O atual contrato do Ministério da Saúde com a Pfizer/Comirnaty já contempla a entrega de vacinas com cepas atualizadas, entretanto, a pasta ainda não recebeu o cronograma para envio dos lotes com os novos imunizantes autorizados, que são considerados extremamente importantes no enfrentamento à nova onda do coronavírus, por oferecerem proteção contra mais de uma cepa do vírus. São eles:
- Bivalente BA1 – protege contra a variante original e também contra a variante Ômicron BA1;
- Bivalente BA4/BA5 – protege contra a variante original e também contra a variante Ômicron BA4/BA5.
Ainda não há confirmação se será necessário tomar as duas doses. Segundo o ministério, “a estratégia de imunização com as vacinas bivalentes, assim como os grupos que serão priorizados, estão em processo de definição pelo Programa Nacional de Imunizações (PNI). As orientações para a aplicação da vacina e o cronograma de distribuição serão formalizados em nota técnica aos Estados nos próximos dias.”
A pasta ressaltou ainda que “as atuais vacinas continuam efetivas contra as formas graves da doença e óbitos. O esquema vacinal completo, incluindo as doses de reforço, são fundamentais para que se possa dar continuidade nas ações de vacinação em 2023.”
O ponto foi reforçado pela diretora da Anvisa, relatora do processo de aprovação emergencial das vacinas bivalentes, Meiruze Freitas, que destacou que o objetivo do reforço é expandir a resposta imune específica à variante Ômicron e melhorar a proteção da população, mas frisou que as pessoas não devem atrasar a procura pelas doses por causa dela.
“As pessoas, principalmente os grupos de maior risco, não devem atrasar sua vacinação de dose de reforço já planejada para esperar o acesso à vacina bivalente, pois todas as vacinas de reforço aprovadas ajudam a melhorar a proteção contra casos graves e morte por Covid-19”, afirmou a diretora da Anvisa.

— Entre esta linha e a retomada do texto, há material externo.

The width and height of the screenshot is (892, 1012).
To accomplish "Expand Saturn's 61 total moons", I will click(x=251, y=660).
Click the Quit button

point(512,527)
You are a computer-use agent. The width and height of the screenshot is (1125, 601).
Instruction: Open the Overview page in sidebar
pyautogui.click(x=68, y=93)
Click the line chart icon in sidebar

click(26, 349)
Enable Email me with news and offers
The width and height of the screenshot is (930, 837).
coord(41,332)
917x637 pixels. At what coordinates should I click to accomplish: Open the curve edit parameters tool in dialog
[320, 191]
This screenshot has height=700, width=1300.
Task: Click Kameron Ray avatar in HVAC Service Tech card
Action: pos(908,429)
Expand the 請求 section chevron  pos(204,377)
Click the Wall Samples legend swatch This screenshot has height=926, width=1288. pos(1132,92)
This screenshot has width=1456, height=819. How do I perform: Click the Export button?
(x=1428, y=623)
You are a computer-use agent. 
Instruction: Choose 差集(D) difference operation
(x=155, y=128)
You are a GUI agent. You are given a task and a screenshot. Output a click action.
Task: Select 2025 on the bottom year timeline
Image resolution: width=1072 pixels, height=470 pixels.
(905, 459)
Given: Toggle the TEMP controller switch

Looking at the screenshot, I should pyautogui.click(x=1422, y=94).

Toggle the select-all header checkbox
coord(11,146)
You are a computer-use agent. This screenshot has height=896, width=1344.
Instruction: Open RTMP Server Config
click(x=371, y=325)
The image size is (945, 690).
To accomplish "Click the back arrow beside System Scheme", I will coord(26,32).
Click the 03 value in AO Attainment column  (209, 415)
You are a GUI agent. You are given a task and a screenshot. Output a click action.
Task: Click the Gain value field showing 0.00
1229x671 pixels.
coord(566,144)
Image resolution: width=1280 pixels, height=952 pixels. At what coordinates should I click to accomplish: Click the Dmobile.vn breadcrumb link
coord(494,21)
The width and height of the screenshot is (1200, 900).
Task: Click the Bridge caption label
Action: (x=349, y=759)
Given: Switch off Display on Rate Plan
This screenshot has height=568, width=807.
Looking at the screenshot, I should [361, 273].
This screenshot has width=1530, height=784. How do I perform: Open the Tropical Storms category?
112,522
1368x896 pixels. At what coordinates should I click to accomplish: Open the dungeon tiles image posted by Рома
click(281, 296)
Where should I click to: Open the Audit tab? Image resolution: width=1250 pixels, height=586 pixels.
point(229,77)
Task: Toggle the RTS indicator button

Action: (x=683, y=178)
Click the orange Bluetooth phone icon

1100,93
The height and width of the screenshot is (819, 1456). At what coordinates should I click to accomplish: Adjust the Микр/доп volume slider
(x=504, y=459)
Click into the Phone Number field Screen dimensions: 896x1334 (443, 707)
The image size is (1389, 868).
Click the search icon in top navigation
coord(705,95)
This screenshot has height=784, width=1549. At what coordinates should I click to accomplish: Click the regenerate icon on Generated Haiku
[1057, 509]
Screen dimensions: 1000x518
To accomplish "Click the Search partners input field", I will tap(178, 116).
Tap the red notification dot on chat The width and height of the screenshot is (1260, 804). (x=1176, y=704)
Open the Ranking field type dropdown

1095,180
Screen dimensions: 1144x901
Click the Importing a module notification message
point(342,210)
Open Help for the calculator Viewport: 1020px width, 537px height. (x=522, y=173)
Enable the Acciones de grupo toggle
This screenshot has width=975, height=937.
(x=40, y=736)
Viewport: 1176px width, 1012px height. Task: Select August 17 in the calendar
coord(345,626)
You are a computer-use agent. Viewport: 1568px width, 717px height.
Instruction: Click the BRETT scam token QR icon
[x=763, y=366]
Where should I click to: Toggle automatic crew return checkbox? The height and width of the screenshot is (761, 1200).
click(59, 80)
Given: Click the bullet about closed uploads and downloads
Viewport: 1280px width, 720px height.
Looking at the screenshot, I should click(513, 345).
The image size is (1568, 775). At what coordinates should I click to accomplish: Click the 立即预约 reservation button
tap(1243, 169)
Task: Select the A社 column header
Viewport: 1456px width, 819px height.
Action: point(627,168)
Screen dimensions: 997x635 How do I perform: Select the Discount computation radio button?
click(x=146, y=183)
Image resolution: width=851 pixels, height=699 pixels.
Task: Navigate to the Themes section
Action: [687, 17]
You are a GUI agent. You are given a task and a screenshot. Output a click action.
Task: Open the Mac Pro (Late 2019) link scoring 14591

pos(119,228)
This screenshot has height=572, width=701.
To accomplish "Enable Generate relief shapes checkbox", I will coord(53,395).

Em nota, a Pfizer informou que, com as aprovações, estima-se que a chegada dos imunizantes BA.1 e BA.4/BA.5 ao Brasil ocorra já nas próximas semanas, mas ressaltou que "a vacina monovalente original segue disponível para uso imediato nos postos de saúde e continuam sendo importante instrumento no combate à Covid-19, seja como esquema primário, assim como dose de reforço.”
O que se sabe sobre as vacinas ambivalentes contra a Covid-19 aprovadas pela Anvisa
- Indicadas para a população a partir de 12 anos de idade;
- Indicadas como reforço. Devem ser aplicadas a partir de três meses após a série primária de vacina ou reforço anterior;
- A vacina Comirnaty Bivalente BA1 (protege contra a variante original e também contra a variante Ômicron BA1) está aprovada em 35 países;
- A vacina Comirnaty Bivalente BA4/BA5 (protege contra a variante original e também contra a variante Ômicron BA4/BA5) está aprovada em 33 países, tais como Canadá, Japão, Reino Unido, EUA, Austrália e Singapura, entre outros, além da União Europeia.
Vacinas monovalentes (já disponíveis)
- Essas vacinas ainda mantêm a efetividade contra a doença na forma grave e óbitos, desde que as doses sejam aplicadas conforme a recomendação do Ministério da Saúde.
- Os estudos indicam que as doses de reforço das vacinas monovalentes restauraram uma proteção contra desfechos graves associados à Ômicron.